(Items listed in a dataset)

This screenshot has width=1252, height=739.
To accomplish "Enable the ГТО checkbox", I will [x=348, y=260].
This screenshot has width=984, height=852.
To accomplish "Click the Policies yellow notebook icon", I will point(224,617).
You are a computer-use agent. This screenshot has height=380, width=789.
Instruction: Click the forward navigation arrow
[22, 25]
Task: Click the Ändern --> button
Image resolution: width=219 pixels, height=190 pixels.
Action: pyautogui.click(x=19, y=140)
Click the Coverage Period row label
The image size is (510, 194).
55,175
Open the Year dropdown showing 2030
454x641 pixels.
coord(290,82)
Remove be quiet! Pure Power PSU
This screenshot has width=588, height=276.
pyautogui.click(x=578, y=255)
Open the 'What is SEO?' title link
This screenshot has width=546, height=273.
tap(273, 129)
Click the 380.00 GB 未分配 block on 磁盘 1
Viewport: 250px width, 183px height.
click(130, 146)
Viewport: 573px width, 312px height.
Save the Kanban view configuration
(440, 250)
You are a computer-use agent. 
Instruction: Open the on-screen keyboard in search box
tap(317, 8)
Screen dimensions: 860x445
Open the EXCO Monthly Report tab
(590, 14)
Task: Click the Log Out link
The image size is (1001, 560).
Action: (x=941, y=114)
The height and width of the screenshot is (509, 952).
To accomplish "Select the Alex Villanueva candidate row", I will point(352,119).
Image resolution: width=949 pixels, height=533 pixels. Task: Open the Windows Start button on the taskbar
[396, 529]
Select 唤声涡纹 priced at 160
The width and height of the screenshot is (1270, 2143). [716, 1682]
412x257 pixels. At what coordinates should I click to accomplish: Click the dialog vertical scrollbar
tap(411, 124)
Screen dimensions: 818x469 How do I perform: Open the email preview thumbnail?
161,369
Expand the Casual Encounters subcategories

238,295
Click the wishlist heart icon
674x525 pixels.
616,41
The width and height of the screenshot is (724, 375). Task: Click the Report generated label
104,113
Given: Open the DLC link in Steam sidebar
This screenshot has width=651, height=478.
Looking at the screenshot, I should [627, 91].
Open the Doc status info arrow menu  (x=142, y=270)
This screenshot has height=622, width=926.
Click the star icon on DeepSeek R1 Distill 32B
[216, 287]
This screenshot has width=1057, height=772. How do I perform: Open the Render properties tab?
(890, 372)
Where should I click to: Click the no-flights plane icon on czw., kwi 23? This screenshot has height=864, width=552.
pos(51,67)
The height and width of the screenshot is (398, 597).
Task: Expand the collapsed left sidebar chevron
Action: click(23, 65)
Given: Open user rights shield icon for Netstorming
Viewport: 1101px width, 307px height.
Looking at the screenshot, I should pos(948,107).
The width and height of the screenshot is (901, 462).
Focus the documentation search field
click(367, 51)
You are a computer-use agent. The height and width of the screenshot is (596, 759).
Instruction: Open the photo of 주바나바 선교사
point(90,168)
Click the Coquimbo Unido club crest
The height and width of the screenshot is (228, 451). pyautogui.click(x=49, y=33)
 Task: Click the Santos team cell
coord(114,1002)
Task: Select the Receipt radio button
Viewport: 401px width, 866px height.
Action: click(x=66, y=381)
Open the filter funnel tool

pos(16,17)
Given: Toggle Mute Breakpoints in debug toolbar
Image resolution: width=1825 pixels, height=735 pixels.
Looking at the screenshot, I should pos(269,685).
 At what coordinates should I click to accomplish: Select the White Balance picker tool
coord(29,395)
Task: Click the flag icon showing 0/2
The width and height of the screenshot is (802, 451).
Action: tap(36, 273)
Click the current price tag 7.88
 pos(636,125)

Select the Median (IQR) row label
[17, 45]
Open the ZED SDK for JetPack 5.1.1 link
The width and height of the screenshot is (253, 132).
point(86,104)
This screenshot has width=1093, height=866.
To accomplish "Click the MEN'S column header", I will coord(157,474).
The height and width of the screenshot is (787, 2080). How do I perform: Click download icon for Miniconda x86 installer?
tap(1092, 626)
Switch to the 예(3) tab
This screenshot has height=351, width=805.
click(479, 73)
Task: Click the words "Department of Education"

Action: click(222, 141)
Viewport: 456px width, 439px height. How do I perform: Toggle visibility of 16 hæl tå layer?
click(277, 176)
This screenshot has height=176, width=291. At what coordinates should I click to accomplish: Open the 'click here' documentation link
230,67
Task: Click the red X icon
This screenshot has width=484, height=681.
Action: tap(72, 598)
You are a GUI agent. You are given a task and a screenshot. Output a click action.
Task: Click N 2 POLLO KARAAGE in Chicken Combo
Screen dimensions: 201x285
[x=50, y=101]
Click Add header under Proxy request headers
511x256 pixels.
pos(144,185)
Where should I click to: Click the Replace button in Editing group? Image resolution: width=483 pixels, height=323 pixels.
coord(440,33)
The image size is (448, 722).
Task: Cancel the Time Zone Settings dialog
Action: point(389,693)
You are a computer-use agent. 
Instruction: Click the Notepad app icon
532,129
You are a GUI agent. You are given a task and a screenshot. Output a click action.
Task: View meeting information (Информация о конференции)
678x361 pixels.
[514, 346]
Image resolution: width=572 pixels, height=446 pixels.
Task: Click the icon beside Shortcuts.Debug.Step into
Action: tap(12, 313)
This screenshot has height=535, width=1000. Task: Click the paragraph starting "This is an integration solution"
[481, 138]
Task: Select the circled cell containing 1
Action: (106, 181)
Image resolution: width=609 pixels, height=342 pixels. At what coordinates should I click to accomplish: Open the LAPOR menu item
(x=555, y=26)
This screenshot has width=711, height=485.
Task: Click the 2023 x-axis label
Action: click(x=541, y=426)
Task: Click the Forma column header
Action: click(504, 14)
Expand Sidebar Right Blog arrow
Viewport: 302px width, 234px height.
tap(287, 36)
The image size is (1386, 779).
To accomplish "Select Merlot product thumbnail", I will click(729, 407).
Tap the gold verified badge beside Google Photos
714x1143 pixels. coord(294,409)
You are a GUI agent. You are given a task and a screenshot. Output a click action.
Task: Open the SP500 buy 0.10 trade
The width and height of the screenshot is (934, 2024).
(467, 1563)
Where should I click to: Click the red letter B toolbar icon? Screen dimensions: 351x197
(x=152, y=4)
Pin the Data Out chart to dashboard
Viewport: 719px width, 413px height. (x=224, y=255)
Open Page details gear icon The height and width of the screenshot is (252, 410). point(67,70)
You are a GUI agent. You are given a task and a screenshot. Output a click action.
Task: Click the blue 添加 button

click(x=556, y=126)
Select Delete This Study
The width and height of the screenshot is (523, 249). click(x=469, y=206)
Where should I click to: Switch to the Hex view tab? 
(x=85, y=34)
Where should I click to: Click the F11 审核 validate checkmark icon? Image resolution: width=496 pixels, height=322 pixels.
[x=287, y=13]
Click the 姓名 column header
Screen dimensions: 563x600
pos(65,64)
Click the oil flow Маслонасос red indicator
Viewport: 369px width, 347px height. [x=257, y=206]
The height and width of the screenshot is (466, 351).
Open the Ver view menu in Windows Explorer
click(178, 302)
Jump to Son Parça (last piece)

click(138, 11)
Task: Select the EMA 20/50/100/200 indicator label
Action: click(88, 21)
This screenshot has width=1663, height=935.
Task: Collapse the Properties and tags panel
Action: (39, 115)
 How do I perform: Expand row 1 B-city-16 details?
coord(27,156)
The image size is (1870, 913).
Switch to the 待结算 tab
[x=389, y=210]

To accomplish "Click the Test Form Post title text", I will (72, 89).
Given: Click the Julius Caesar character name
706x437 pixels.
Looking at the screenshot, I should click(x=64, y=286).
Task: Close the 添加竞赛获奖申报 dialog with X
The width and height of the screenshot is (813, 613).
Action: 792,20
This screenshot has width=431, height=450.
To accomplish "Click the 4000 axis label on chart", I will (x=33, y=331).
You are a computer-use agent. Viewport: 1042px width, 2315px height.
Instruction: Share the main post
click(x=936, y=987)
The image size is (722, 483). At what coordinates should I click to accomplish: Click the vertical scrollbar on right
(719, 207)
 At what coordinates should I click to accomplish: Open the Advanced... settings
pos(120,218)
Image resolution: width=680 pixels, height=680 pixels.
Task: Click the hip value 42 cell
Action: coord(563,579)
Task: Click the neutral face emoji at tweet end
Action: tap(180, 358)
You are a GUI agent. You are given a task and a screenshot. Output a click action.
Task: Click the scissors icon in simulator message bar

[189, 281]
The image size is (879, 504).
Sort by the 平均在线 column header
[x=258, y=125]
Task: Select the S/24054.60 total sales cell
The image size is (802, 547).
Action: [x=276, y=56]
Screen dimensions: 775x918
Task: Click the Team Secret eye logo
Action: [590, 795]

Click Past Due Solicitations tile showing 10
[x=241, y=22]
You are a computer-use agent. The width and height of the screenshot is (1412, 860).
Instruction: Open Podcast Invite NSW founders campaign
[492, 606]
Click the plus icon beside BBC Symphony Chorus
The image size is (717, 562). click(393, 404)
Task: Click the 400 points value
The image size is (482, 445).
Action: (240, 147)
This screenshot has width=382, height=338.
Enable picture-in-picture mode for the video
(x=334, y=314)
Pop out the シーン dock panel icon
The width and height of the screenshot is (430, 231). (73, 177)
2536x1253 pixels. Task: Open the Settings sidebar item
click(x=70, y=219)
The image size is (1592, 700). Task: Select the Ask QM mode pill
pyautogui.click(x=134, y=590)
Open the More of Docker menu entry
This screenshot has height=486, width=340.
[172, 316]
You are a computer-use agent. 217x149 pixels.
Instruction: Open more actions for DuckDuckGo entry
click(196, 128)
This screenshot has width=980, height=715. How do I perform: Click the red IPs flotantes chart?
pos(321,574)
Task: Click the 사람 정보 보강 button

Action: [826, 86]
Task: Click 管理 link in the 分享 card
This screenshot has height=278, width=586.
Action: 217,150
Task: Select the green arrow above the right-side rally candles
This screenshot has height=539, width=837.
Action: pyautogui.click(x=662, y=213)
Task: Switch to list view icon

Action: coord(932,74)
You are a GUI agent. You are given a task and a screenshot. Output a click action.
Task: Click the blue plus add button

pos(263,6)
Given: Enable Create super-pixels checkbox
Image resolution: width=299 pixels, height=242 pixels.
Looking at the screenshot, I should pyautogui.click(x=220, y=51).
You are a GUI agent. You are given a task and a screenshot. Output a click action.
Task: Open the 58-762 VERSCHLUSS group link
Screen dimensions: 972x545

Exercise directions:
An exact copy of the lines above, from the one containing "Task: Click the 400 points value" down to the one containing "You are a computer-use agent. 217x149 pixels." and including both, is the whole answer; retype it and nothing else.

Solution to this exercise:
Task: Click the 400 points value
The image size is (482, 445).
Action: (240, 147)
This screenshot has width=382, height=338.
Enable picture-in-picture mode for the video
(x=334, y=314)
Pop out the シーン dock panel icon
The width and height of the screenshot is (430, 231). (73, 177)
2536x1253 pixels. Task: Open the Settings sidebar item
click(x=70, y=219)
The image size is (1592, 700). Task: Select the Ask QM mode pill
pyautogui.click(x=134, y=590)
Open the More of Docker menu entry
This screenshot has height=486, width=340.
[172, 316]
You are a computer-use agent. 217x149 pixels.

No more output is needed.